▶ [Task directions]: Reproduce the lines below word for word, leaving out the pictures.

+++ Supplied material +++

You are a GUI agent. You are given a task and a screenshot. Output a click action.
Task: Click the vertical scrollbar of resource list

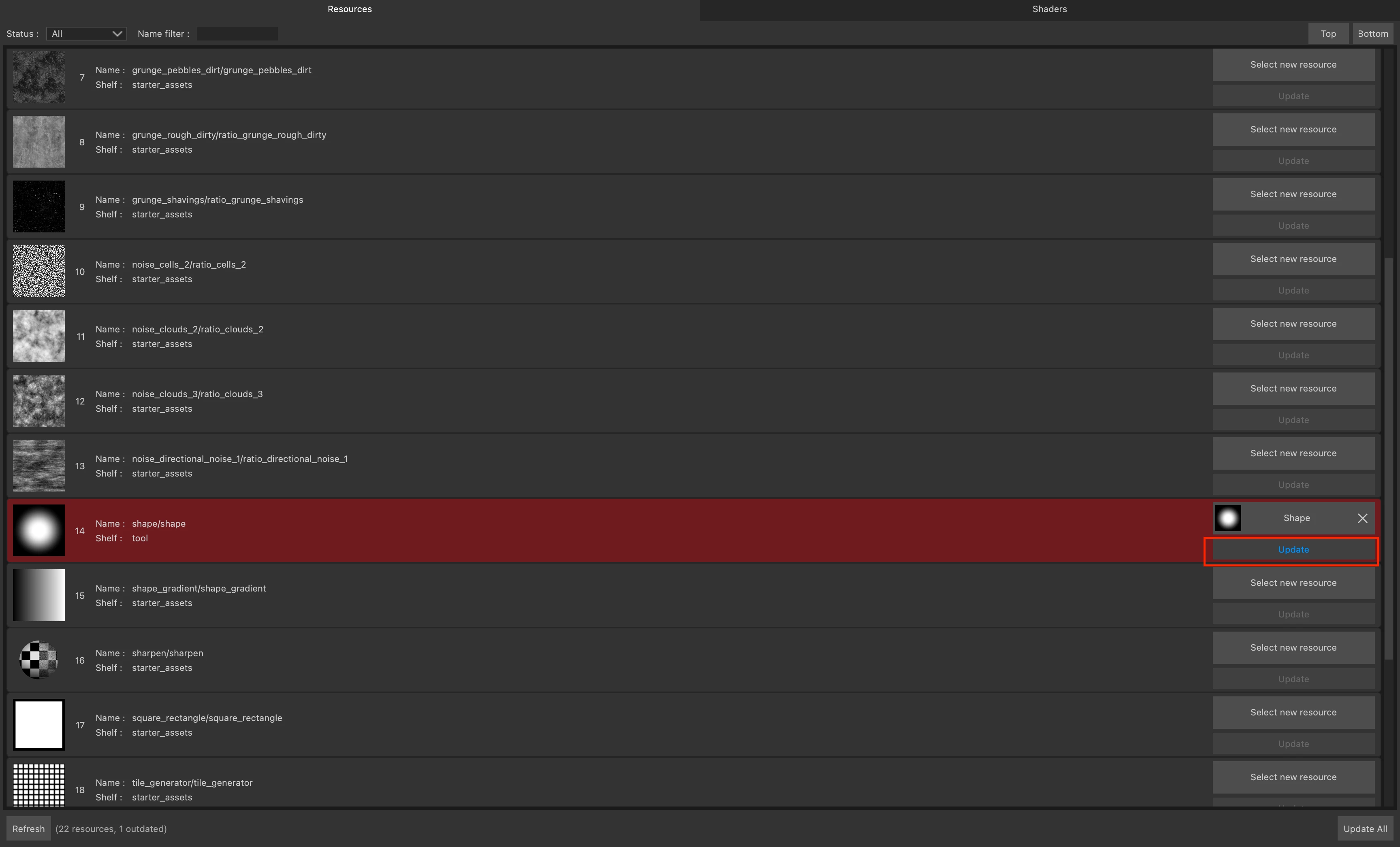point(1389,454)
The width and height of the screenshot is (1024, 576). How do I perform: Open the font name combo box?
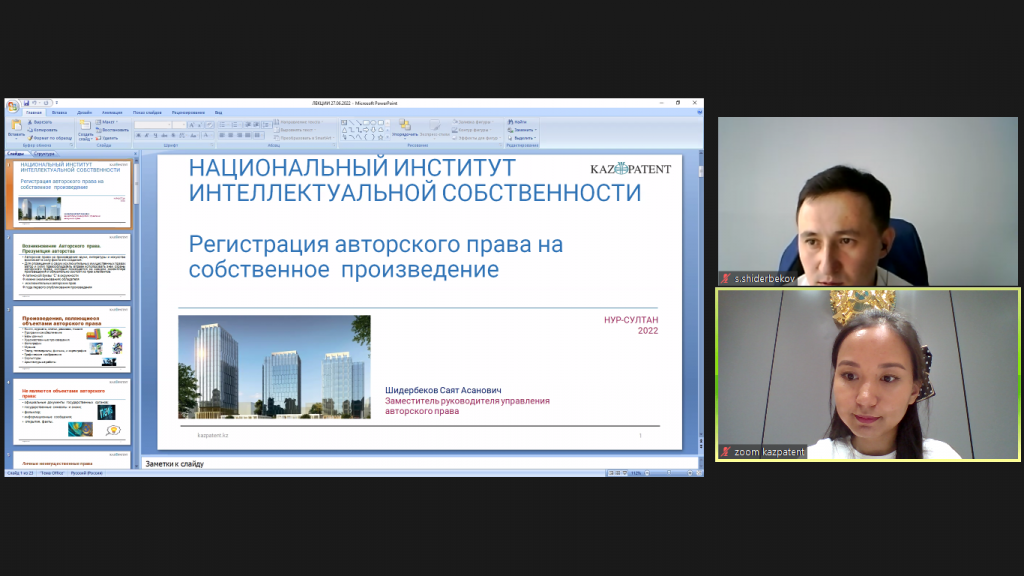[x=160, y=124]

+++

▶ [Final answer]:
You are a GUI agent. You are given a task and a screenshot. Output a click action.
Task: Click the vertical scrollbar of resource list

point(1389,454)
The width and height of the screenshot is (1024, 576). How do I perform: Open the font name combo box?
[x=160, y=124]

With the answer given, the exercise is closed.